** Start Supplied records **

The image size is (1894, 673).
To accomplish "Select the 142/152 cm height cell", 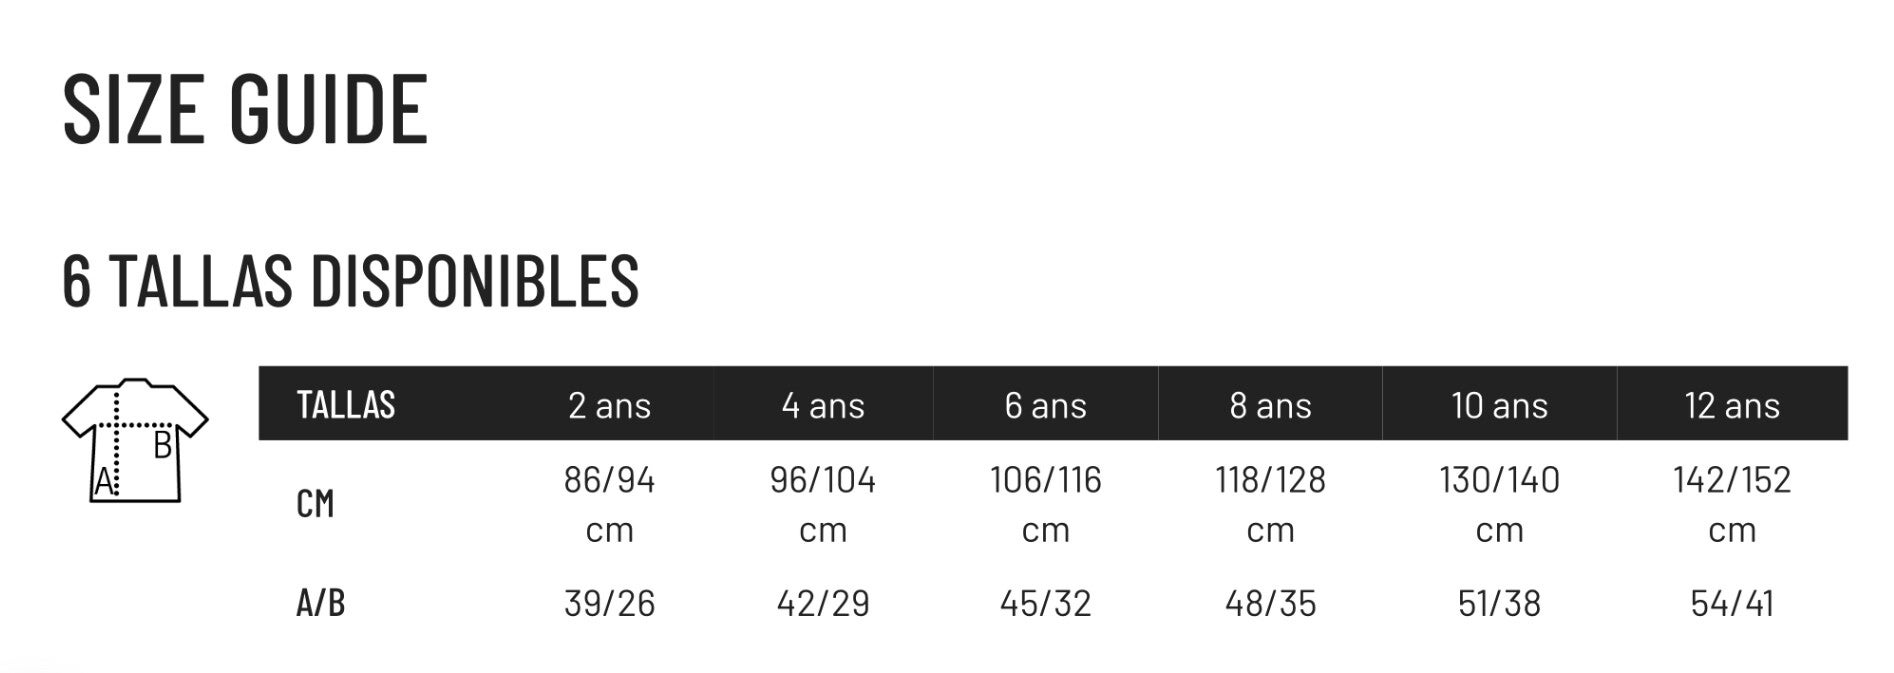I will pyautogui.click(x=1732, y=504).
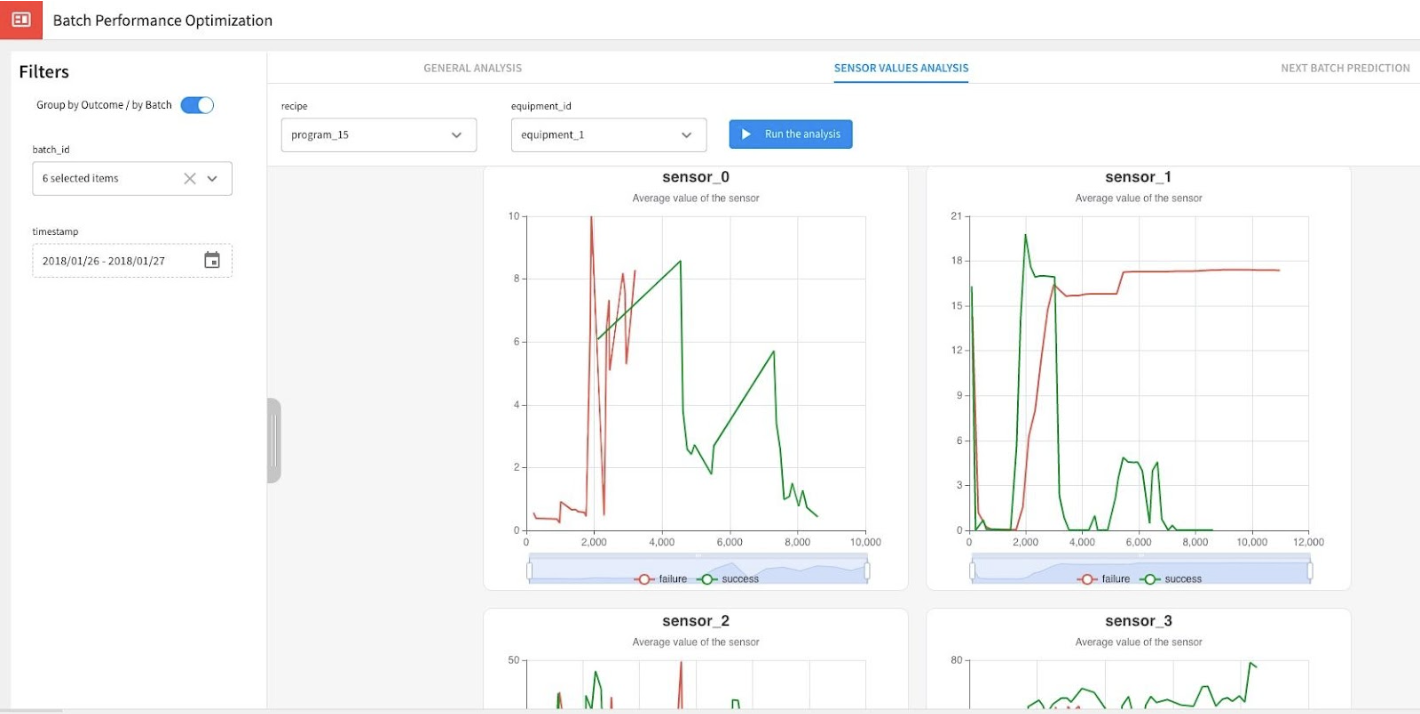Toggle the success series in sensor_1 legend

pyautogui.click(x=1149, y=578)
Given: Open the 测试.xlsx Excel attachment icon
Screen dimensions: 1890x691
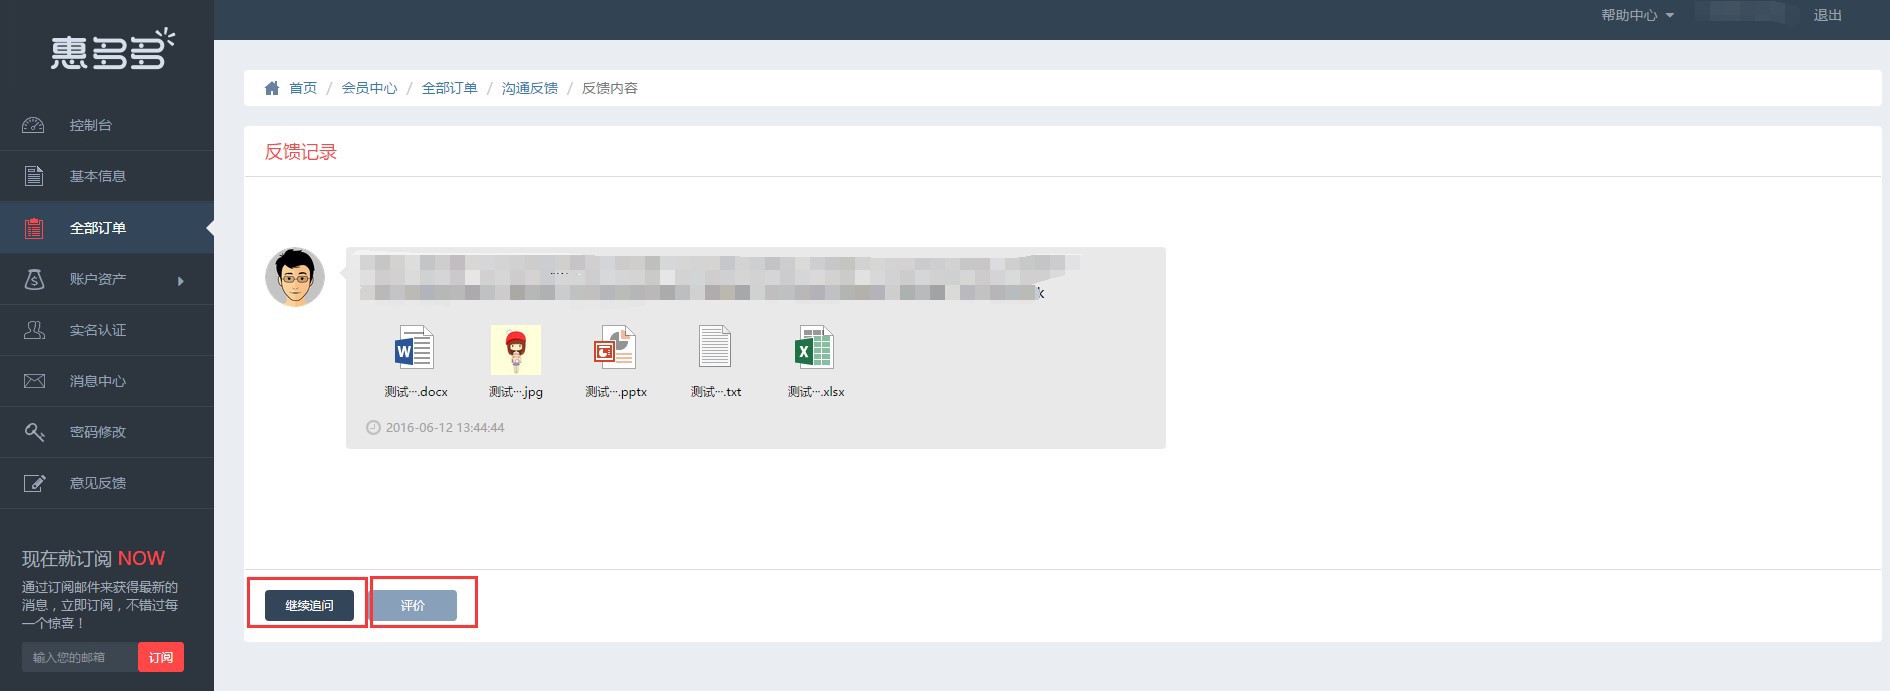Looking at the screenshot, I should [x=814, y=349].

** End Supplied records **
** Start Supplied records **

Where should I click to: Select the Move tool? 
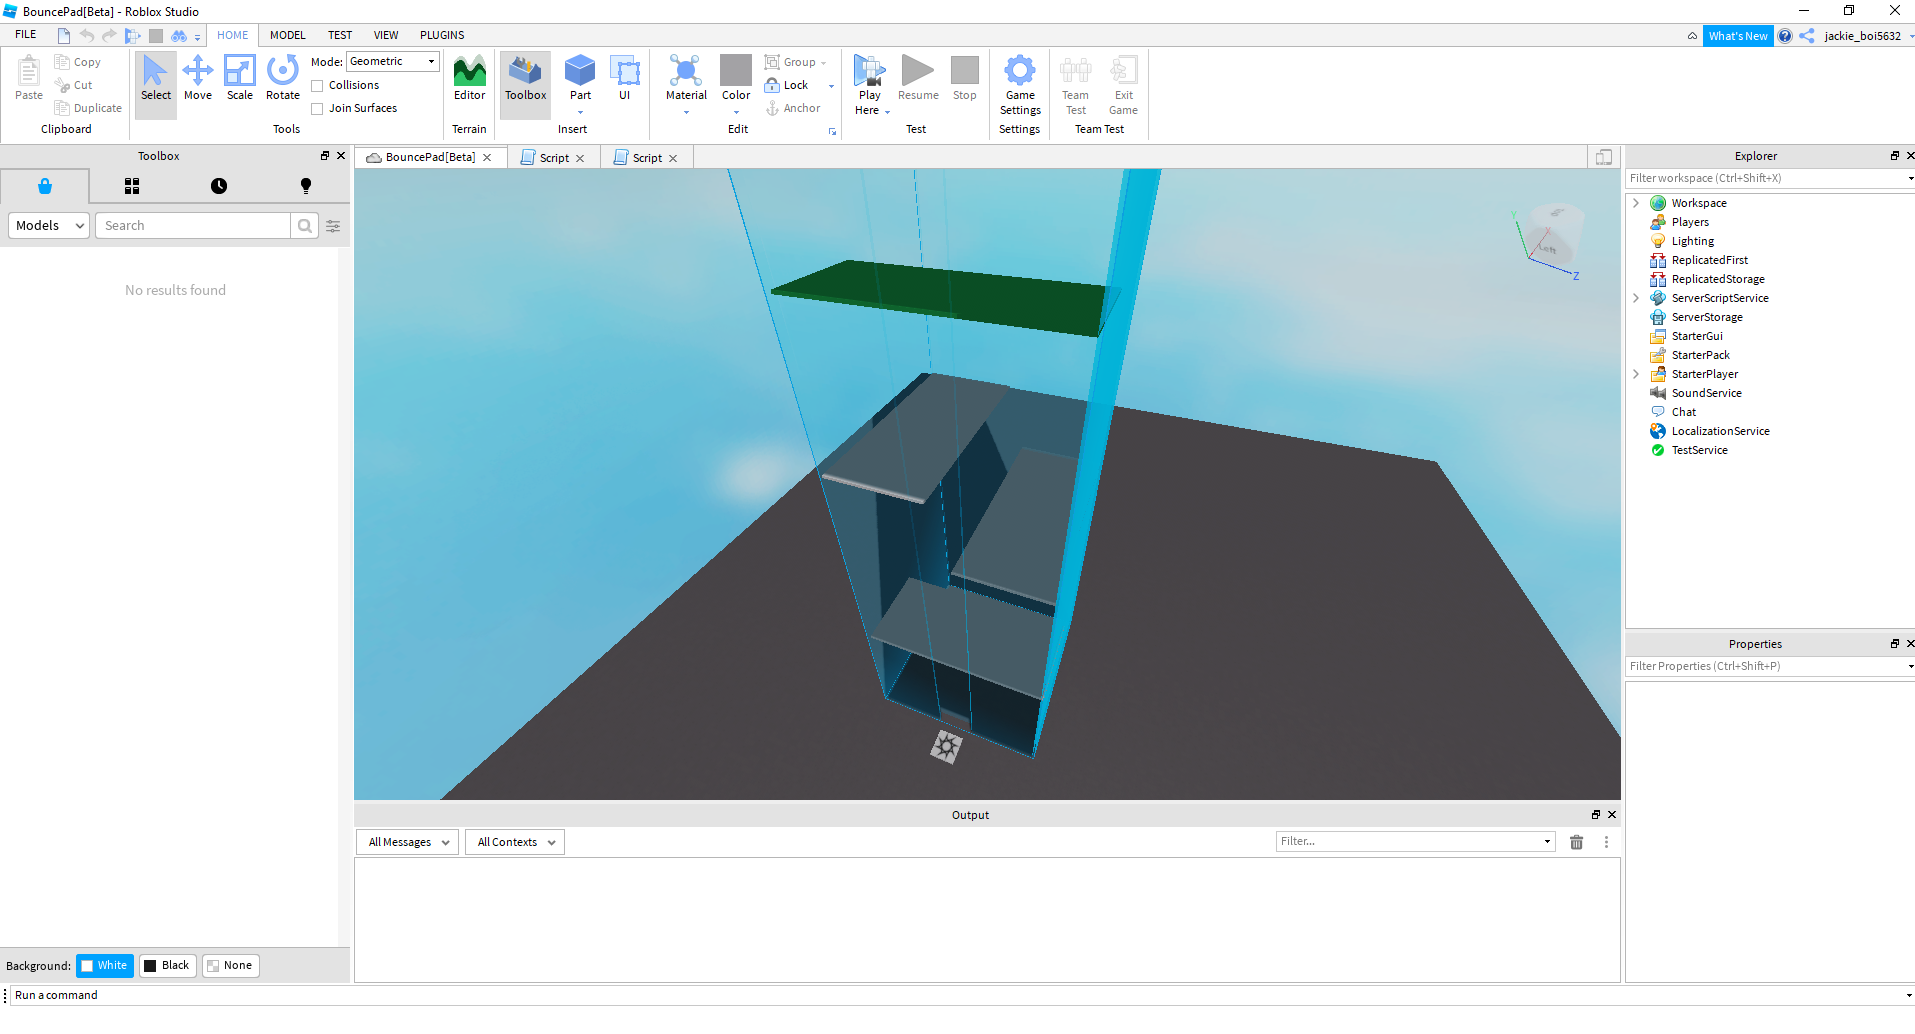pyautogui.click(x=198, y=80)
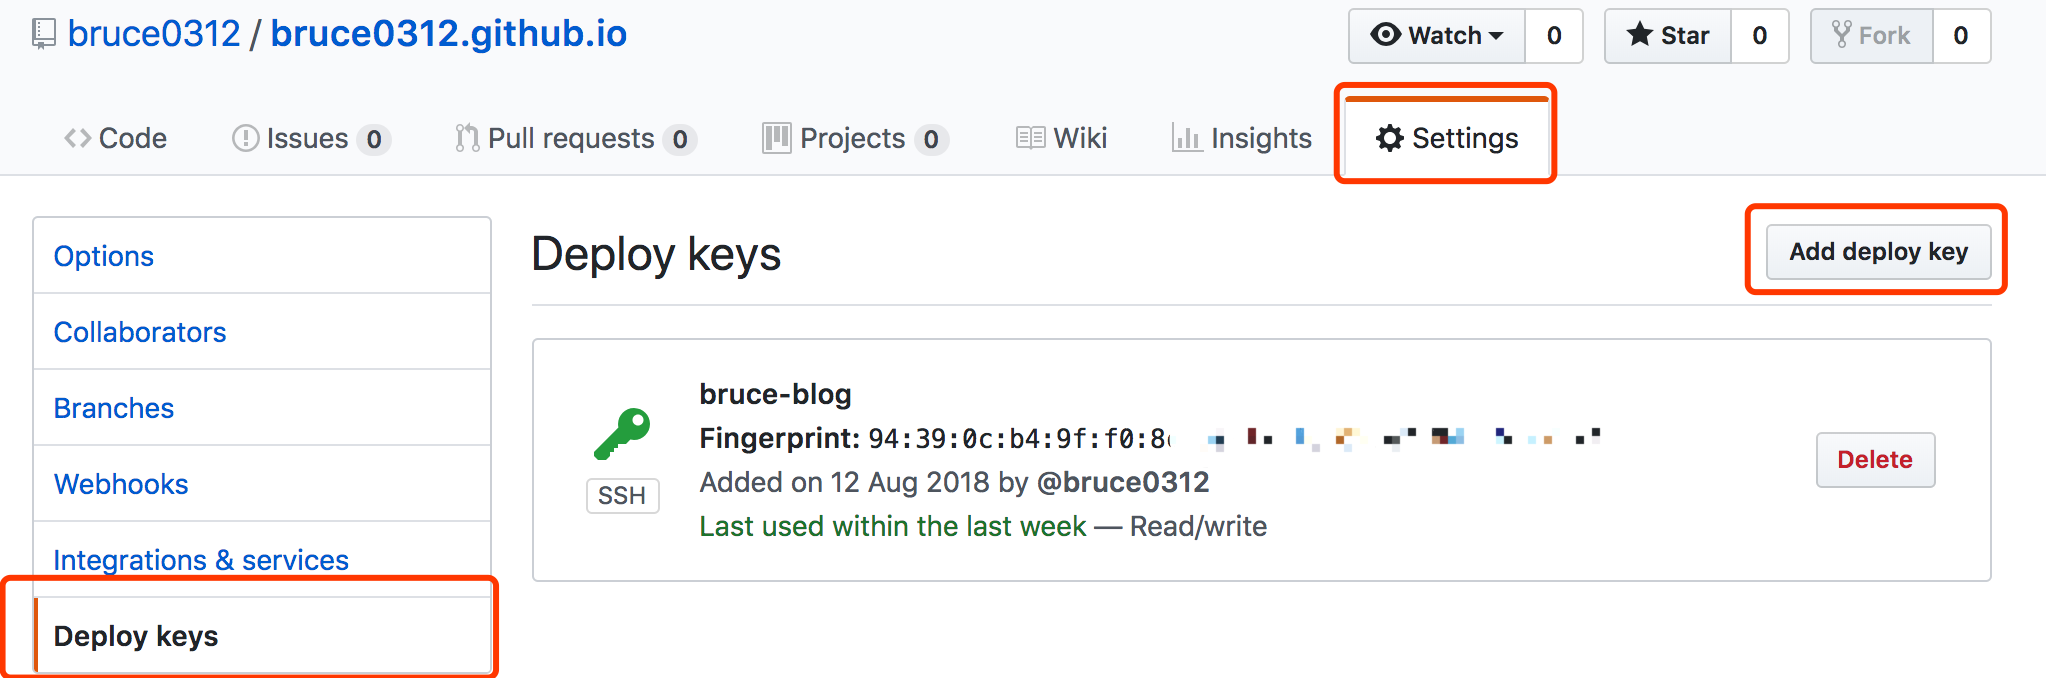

** End Supplied records **

• The exercise
Rewrite the material from the line containing "Given: Open the 测试.xlsx Excel attachment icon" through the line containing "Looking at the" as a two-column CSV with the headers instruction and reply. Give one row for each instruction and its reply, put each field in quotation marks, replace line breaks with spaces, and leave the pictures out.

• Complete response
instruction,reply
"Given: Open the 测试.xlsx Excel attachment icon Screen dimensions: 1890x691","Looking at the screenshot, I should [x=814, y=349]."